Kannst du eine Parallele zu deiner Musik ziehen? Warum schreibst du Songs und was soll der Zuhörer davon haben?

Teilweise erkenne ich mich in Letzterem wieder. Ich bitte den Zuhörer auch nie für eine Meinung. Zuendlich kreiere ich Dinge weil ich etwas sagen möchte. Natürlich hoffe ich insgeheim dass jemand etwas daraus mitnimmt, obgleich versuche ich mich so wenig möglich darum zu kümmern wenn das nicht der Fall ist. Der Ursprung der Schöpfung liegt in einem großen inneren Drang, den ich nicht erklären kann, weshalb alles was ich zum Thema in mir habe so kompakt und solide wie möglich gebündelt wird. Dass ich beim Schreiben kaum Rücksicht darauf nehme, was die Leute darüber denken werden, erzeugt etwas gemischte Gefühle. Einerseits bleibt das Ausdrücken einer Idee so total rein, aber anderseits kann es zu ein wenig Frustration führen, wenn keine in sich aufnehmen was ich für selbstverständlich halte. Störte es mich stärker, würde ich mich mehr darum kümmern, es dem Zuhörer leichter zu machen, vermute ich, auch wenn ich gleichzeitig merke dass ich zum Beispiel beim Auftreten Energie bekomme von den Zuschauern. Es lässt mich auf jeden Fall nicht ganz unberührt.

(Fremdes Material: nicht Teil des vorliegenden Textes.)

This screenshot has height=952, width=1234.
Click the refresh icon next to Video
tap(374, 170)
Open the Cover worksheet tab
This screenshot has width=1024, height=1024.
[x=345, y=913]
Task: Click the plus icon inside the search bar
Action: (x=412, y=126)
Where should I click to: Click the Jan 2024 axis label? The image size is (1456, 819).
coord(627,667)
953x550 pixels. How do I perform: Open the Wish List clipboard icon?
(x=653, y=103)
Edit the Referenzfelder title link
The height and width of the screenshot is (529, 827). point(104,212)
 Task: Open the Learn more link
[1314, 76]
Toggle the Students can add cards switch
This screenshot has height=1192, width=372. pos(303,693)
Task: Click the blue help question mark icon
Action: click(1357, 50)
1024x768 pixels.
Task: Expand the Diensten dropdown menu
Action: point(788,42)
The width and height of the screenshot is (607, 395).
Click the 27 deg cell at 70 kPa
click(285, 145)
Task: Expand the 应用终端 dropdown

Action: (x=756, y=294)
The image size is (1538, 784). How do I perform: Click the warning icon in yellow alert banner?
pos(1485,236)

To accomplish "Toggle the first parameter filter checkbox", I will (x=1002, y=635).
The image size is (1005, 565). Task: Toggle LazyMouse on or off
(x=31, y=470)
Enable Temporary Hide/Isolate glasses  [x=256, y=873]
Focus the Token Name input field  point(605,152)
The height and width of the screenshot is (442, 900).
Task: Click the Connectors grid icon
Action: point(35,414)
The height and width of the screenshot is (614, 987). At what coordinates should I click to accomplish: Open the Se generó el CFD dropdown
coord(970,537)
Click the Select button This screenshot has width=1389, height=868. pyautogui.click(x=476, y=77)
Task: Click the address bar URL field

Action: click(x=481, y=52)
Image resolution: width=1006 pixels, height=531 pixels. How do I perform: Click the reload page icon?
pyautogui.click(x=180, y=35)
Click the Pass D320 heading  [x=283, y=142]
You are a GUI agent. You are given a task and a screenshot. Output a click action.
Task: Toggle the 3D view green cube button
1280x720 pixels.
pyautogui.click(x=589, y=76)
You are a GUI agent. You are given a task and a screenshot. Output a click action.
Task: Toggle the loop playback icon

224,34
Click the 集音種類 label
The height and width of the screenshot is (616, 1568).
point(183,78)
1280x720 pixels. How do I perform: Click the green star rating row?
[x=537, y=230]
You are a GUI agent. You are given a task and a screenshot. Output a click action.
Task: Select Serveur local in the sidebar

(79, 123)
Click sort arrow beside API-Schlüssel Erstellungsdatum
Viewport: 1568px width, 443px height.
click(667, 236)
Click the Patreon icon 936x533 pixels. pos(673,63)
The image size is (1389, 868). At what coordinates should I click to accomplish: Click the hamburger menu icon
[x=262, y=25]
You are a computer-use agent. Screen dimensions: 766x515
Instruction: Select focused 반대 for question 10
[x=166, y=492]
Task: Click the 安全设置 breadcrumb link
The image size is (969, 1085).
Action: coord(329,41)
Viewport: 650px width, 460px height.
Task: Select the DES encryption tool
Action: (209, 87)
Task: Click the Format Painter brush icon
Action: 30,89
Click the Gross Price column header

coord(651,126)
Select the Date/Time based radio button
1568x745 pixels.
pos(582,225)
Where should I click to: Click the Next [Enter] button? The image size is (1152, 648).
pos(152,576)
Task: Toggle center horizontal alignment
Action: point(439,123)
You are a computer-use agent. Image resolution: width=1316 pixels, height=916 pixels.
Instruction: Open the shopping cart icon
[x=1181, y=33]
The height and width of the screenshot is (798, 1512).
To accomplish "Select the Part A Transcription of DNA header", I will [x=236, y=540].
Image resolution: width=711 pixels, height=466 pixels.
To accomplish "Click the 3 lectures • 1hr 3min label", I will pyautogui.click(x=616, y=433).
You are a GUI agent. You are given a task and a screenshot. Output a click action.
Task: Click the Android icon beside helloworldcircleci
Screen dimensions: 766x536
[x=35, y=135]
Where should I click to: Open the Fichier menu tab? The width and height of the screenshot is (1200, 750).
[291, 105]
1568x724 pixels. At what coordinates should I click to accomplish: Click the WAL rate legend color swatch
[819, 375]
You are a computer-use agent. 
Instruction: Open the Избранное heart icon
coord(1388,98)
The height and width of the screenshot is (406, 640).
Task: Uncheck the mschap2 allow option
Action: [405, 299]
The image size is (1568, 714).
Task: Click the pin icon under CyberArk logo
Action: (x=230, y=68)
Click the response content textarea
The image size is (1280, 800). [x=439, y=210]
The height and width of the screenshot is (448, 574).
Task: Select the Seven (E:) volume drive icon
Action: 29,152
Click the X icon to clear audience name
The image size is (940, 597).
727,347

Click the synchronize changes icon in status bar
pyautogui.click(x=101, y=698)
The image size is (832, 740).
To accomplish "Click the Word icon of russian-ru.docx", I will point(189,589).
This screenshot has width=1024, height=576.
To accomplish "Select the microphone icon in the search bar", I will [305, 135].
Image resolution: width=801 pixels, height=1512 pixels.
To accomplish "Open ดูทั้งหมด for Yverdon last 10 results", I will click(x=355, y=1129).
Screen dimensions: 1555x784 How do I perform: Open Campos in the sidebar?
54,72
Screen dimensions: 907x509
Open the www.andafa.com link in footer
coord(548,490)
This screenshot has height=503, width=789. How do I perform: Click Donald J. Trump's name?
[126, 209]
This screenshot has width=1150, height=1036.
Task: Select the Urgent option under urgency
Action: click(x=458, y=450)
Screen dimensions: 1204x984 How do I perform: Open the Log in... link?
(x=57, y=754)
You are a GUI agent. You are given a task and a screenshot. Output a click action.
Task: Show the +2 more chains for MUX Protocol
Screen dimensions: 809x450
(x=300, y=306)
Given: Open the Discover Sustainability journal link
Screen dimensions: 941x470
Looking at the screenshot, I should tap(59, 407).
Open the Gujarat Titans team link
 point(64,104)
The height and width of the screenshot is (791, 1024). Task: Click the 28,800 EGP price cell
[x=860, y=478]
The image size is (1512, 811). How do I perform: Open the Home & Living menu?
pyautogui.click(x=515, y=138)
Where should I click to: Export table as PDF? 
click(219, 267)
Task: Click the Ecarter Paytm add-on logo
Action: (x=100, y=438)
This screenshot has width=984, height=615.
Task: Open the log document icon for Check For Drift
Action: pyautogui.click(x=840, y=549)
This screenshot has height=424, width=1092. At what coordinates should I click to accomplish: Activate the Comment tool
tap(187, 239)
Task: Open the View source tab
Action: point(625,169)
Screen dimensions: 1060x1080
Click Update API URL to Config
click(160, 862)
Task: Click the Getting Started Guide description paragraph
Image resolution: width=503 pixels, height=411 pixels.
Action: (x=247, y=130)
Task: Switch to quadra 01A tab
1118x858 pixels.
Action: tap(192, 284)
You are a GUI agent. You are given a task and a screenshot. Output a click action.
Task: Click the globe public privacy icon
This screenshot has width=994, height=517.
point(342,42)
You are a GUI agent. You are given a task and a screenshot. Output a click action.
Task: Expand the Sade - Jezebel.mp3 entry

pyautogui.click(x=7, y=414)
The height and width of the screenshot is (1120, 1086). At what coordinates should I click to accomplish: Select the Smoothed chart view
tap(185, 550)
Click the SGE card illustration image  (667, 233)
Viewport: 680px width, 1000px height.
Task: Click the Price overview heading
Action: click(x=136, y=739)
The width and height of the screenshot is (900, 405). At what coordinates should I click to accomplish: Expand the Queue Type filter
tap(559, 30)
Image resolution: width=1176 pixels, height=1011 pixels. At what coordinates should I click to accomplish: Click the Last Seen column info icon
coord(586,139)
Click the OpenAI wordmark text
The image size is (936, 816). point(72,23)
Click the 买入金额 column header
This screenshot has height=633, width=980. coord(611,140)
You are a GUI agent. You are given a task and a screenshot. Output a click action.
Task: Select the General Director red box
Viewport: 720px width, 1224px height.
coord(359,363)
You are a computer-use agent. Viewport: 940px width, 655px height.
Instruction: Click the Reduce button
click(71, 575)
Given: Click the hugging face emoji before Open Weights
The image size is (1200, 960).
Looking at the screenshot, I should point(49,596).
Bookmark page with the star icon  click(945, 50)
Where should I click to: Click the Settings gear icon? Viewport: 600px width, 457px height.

Ist es für dich eine Option, Songs aufzunehmen und diese dann einfach für dich zu behalten und nicht in die Welt hinauszulassen?

Das würde ich nie machen, und das liegt vor allem daran, dass ich möchte, dass es eine Auswirkung gibt, die zwar nicht unmittelbar muss sein. Ich möchte namentlich nicht, dass es völlig verloren geht und für niemanden nie von Nutzen ist. Es ist möglich, dass gerade zum Beispiel keine Leute es sich anhören oder mögen, aber es wird trotzdem existieren um in Zukunft, eventuell sogar noch nach hundert Jahren, entdeckt zu werden. Es geht um spirituelle, ideelle Sachen die in meinem Gehirn herumschwirren, und in dem Moment, in dem mein Bewusstsein nicht mehr da is, möchte ich, dass etwas davon weiterhin bestehen bleibt.

Im nachhinein scheint das Zurückfinden der Verbindung zur Spiritualität nahezu das Leitmotiv deiner zweiten CD 'Fucking Off' zu sein.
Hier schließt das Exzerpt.